• Task goal: Scan the material for "Given". Copy every line it appears in.

• Records to process:
--------------------------------

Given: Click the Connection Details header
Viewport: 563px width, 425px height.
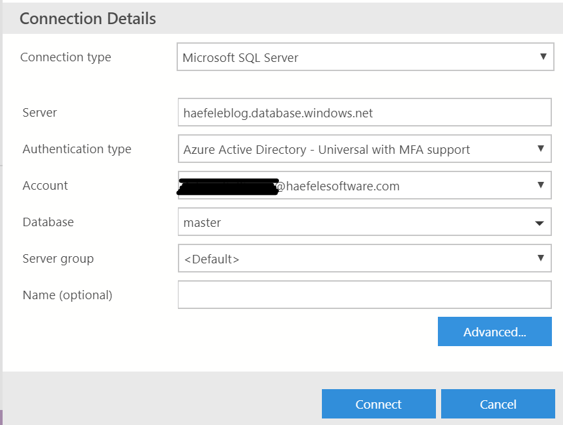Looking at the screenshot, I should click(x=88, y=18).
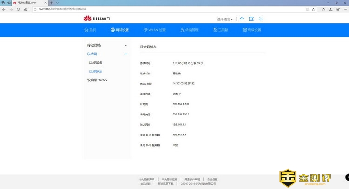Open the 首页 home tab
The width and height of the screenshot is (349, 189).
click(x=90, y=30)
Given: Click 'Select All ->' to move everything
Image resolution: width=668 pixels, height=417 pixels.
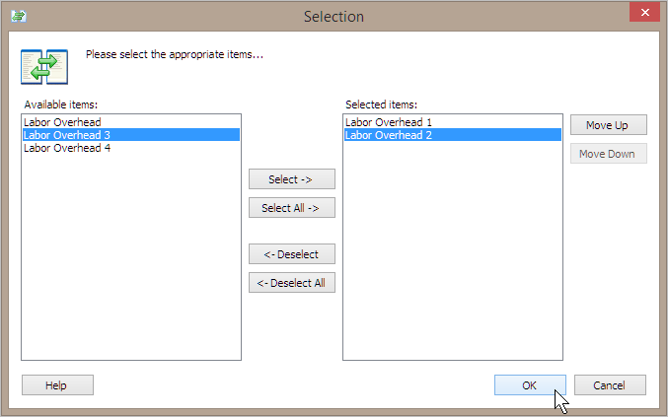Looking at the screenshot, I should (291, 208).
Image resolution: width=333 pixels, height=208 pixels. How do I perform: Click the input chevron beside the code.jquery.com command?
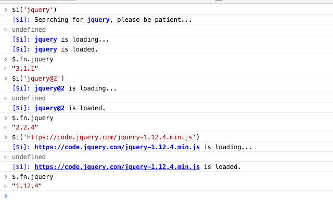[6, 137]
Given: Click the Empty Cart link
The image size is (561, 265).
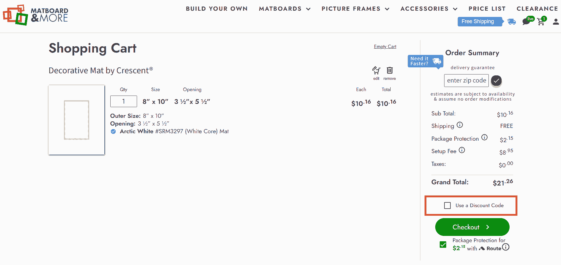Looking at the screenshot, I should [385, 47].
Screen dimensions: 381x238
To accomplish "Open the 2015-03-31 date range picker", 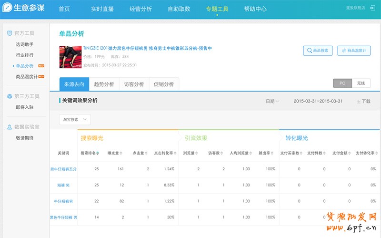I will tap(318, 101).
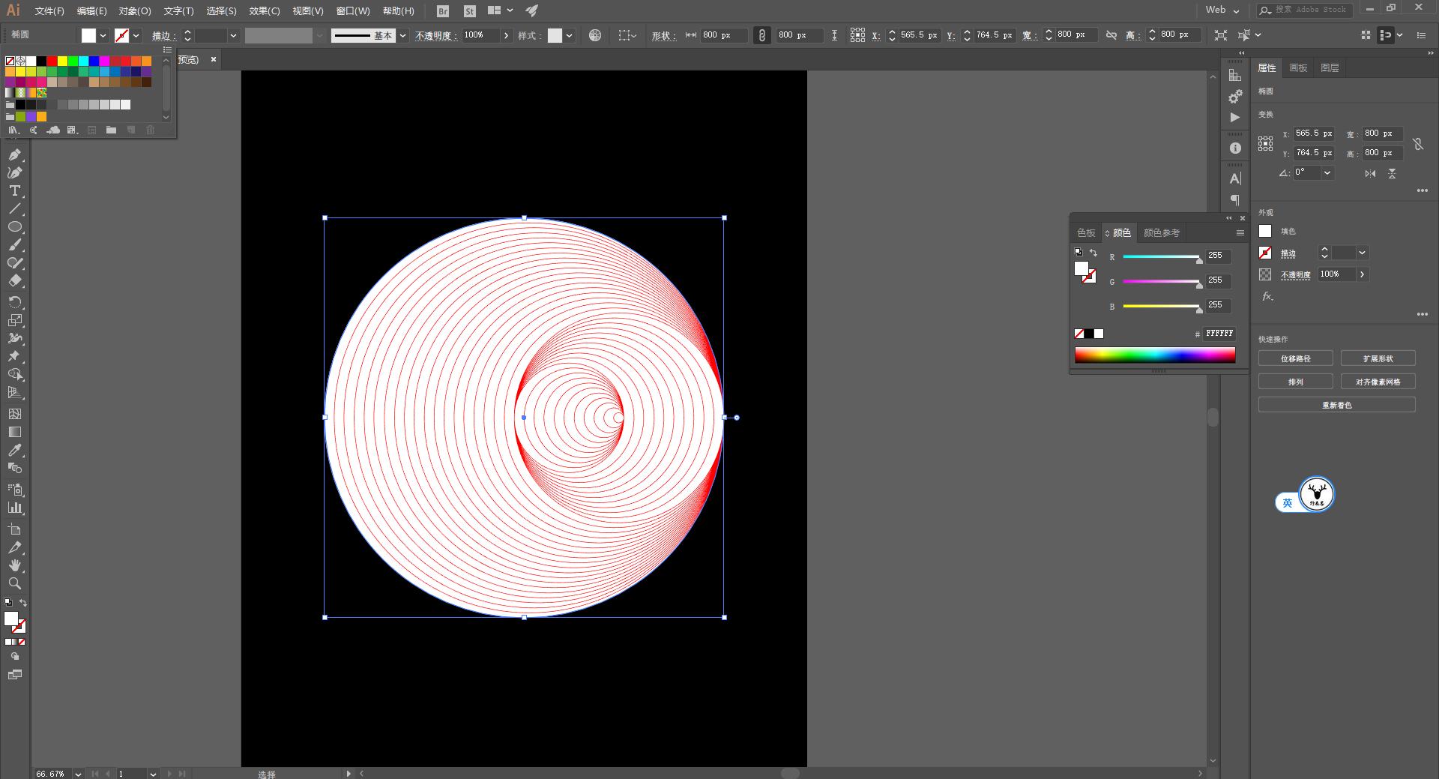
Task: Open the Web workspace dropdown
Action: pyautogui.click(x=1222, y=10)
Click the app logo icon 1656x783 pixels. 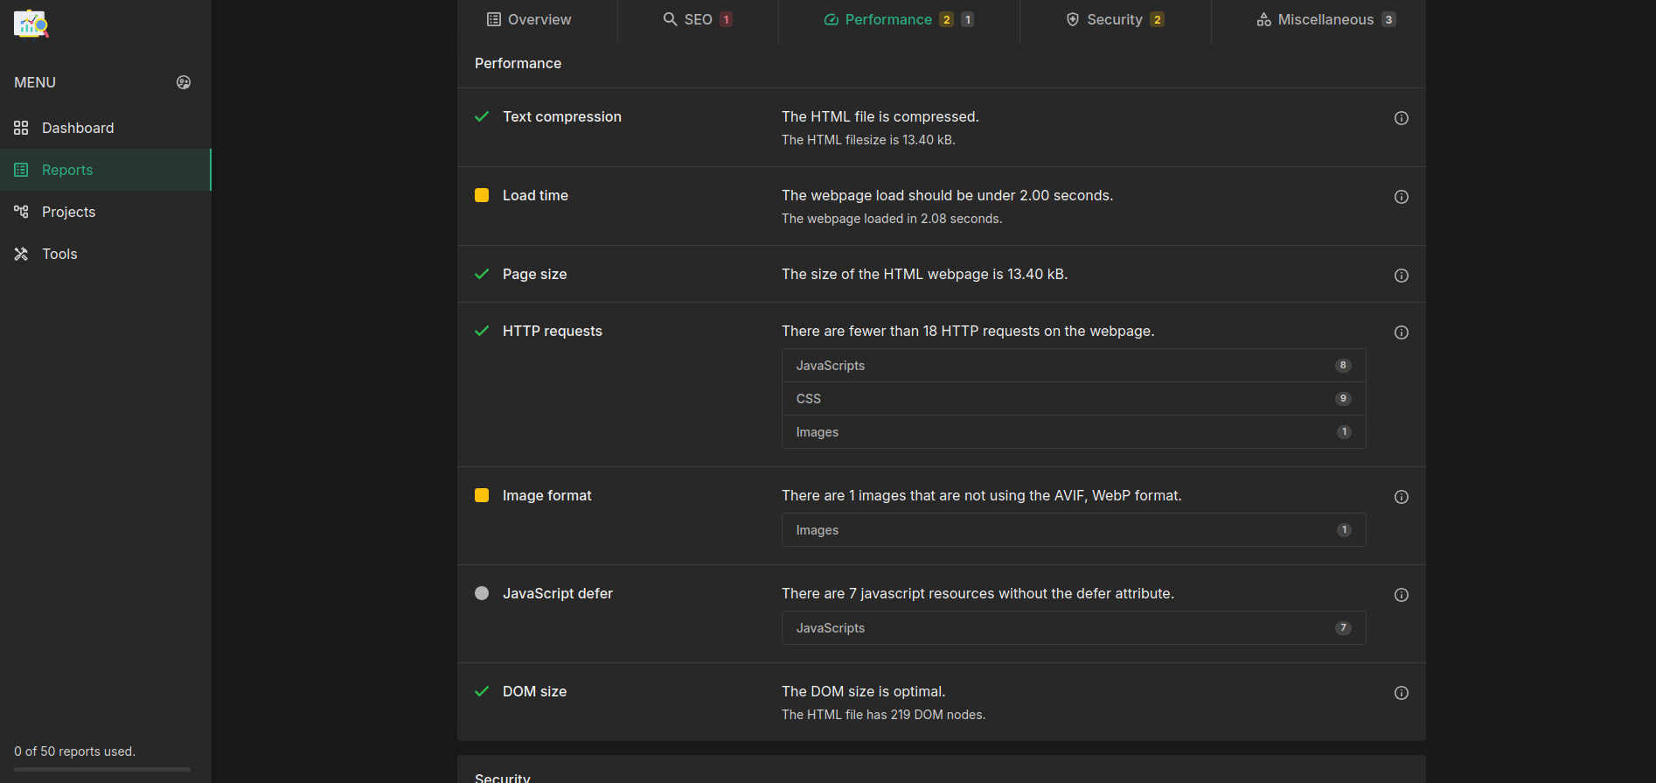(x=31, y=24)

--------------------------------

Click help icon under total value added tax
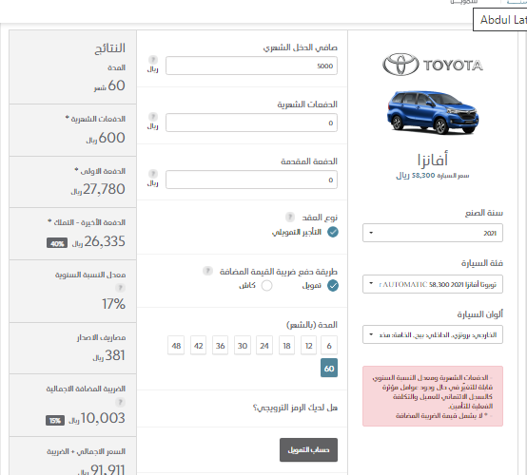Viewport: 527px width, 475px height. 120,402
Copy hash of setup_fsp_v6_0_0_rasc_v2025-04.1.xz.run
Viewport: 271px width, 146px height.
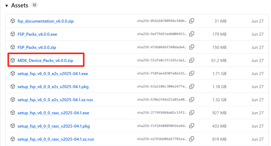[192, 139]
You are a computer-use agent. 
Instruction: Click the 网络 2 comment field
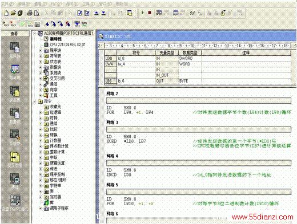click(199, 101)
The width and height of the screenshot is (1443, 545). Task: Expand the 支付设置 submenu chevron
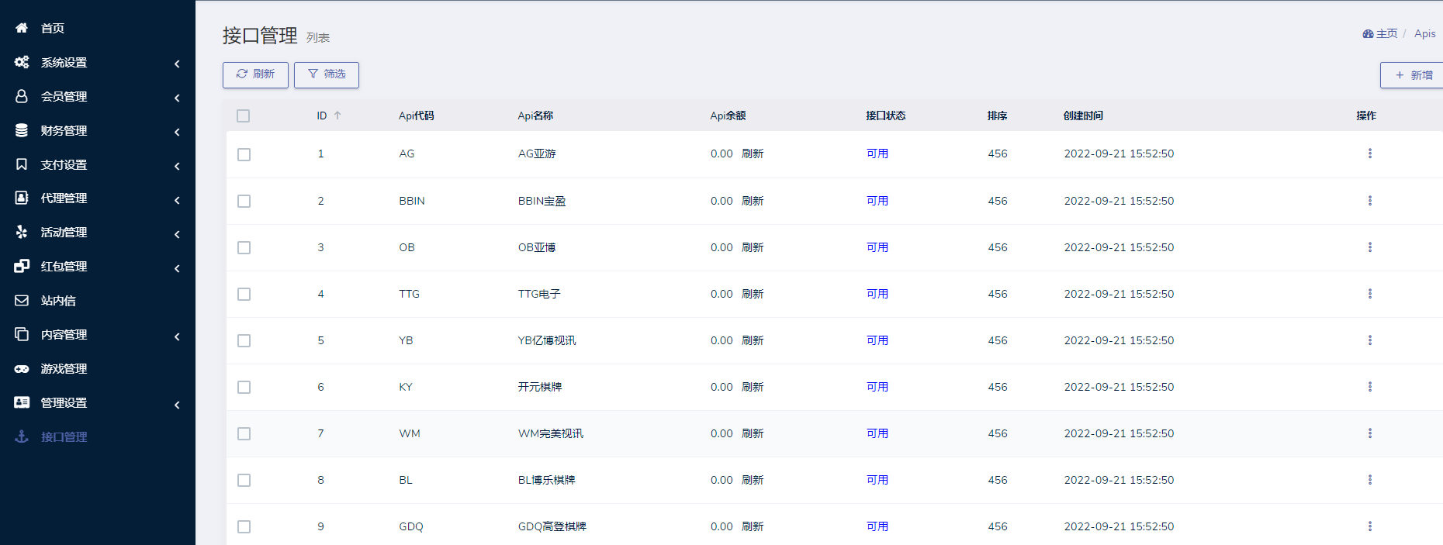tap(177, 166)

--------------------------------

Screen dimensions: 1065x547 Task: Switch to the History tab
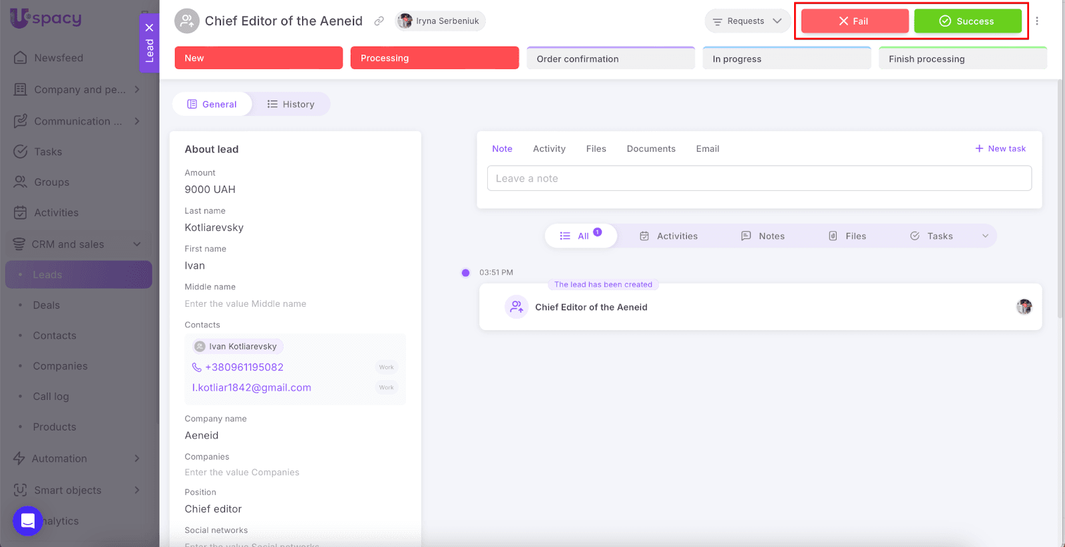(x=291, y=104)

--------------------------------

• Answer section:
Given: Click the Connection Details header
Given: Click 'Select All ->' to move everything
Given: Click the Empty Cart link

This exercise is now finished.